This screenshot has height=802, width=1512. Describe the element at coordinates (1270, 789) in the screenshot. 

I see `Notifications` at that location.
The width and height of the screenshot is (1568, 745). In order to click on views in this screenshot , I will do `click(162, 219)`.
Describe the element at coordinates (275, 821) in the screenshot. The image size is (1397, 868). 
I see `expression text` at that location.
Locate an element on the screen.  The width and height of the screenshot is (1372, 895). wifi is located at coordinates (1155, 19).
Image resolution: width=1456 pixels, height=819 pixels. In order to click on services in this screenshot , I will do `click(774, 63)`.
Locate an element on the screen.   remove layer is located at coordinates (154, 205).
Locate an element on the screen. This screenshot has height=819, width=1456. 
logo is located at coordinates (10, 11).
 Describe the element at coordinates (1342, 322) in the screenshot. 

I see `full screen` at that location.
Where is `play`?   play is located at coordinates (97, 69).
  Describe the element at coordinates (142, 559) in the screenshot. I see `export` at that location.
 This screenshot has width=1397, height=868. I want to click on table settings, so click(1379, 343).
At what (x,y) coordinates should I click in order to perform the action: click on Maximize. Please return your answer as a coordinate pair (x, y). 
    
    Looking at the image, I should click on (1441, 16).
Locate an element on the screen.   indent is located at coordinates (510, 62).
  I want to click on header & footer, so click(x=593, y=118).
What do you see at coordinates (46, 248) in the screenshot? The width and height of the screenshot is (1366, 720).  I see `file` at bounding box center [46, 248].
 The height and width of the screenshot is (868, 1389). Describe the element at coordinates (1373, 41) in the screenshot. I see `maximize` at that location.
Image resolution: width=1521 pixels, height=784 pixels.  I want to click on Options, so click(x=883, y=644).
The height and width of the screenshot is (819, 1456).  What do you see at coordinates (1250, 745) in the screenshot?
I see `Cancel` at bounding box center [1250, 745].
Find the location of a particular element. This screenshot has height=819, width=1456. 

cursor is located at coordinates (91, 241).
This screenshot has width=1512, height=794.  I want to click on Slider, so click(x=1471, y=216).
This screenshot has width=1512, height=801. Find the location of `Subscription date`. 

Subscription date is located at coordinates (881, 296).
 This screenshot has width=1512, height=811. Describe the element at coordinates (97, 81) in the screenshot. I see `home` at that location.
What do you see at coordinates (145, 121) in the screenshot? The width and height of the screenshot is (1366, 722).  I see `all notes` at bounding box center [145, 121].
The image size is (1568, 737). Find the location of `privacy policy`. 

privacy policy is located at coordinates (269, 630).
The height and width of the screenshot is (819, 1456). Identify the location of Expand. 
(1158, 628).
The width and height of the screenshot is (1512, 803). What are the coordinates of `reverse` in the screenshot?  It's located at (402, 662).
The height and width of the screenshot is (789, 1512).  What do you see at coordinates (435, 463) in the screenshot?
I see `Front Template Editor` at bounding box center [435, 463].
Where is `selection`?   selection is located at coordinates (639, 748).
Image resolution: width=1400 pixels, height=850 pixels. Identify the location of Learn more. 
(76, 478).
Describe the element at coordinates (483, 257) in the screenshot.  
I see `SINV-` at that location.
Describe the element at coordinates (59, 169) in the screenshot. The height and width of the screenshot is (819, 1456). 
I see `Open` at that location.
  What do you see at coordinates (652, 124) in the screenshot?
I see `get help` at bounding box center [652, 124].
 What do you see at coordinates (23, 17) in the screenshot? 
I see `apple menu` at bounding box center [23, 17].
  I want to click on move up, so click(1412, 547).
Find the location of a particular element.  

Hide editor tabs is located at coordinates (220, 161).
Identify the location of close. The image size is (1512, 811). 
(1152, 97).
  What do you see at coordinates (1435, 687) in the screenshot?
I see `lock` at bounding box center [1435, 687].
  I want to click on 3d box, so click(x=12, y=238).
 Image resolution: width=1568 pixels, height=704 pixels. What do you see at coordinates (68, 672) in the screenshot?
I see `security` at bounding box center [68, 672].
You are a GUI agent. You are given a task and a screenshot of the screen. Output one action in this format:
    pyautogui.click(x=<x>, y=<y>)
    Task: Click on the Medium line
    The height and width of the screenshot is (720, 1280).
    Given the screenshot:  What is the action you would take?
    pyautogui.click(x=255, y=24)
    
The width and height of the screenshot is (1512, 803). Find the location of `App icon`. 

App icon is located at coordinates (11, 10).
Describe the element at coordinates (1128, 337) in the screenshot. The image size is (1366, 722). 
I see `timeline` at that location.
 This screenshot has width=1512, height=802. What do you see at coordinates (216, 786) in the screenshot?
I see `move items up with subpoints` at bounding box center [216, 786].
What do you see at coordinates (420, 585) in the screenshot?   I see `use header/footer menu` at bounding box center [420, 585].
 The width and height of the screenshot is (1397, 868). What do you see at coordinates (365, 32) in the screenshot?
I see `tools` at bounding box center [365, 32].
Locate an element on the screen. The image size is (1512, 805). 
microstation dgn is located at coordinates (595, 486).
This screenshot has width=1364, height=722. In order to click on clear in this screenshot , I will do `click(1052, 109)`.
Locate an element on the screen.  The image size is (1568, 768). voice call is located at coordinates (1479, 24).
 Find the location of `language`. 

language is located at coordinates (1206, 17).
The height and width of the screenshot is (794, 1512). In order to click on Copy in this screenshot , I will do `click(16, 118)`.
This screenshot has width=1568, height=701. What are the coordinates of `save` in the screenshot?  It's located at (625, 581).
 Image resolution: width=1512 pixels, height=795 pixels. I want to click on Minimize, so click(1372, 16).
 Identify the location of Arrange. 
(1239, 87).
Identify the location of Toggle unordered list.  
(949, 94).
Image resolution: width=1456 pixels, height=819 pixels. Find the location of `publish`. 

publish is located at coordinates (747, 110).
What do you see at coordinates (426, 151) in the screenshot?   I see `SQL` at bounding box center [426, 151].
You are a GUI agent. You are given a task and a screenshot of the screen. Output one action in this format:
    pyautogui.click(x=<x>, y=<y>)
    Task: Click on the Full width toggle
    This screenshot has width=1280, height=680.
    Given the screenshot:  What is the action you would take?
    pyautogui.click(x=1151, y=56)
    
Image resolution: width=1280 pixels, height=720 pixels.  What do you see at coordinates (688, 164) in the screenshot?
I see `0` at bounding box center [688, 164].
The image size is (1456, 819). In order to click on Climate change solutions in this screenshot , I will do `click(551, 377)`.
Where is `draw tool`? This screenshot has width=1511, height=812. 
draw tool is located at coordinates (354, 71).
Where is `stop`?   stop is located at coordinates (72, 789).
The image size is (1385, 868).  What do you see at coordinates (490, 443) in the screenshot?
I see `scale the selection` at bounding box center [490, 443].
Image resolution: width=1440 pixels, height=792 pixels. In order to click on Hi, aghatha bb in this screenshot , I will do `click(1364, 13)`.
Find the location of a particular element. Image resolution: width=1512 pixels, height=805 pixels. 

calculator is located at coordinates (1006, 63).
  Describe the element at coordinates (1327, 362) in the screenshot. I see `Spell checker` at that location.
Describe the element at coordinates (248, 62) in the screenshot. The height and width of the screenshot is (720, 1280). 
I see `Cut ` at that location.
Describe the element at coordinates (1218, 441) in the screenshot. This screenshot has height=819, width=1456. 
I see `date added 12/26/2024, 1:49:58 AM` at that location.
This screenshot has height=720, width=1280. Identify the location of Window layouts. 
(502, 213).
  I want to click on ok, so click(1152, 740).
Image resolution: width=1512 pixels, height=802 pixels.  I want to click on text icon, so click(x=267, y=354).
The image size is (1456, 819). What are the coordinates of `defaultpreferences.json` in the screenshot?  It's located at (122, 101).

-*-*-

• Stated task
Copy out the rows above, starting with the line that contains "Image resolution: width=1280" and continuing through the last row, both ends included.

• The result
Image resolution: width=1280 pixels, height=720 pixels.  What do you see at coordinates (688, 164) in the screenshot?
I see `0` at bounding box center [688, 164].
The image size is (1456, 819). In order to click on Climate change solutions in this screenshot , I will do `click(551, 377)`.
Where is `draw tool`? This screenshot has width=1511, height=812. 
draw tool is located at coordinates (354, 71).
Where is `stop`?   stop is located at coordinates (72, 789).
The image size is (1385, 868).  What do you see at coordinates (490, 443) in the screenshot?
I see `scale the selection` at bounding box center [490, 443].
Image resolution: width=1440 pixels, height=792 pixels. In order to click on Hi, aghatha bb in this screenshot , I will do `click(1364, 13)`.
Find the location of a particular element. Image resolution: width=1512 pixels, height=805 pixels. 

calculator is located at coordinates (1006, 63).
  Describe the element at coordinates (1327, 362) in the screenshot. I see `Spell checker` at that location.
Describe the element at coordinates (248, 62) in the screenshot. The height and width of the screenshot is (720, 1280). 
I see `Cut ` at that location.
Describe the element at coordinates (1218, 441) in the screenshot. This screenshot has height=819, width=1456. 
I see `date added 12/26/2024, 1:49:58 AM` at that location.
This screenshot has height=720, width=1280. Identify the location of Window layouts. 
(502, 213).
  I want to click on ok, so click(1152, 740).
Image resolution: width=1512 pixels, height=802 pixels.  I want to click on text icon, so click(x=267, y=354).
The image size is (1456, 819). What are the coordinates of `defaultpreferences.json` in the screenshot?  It's located at (122, 101).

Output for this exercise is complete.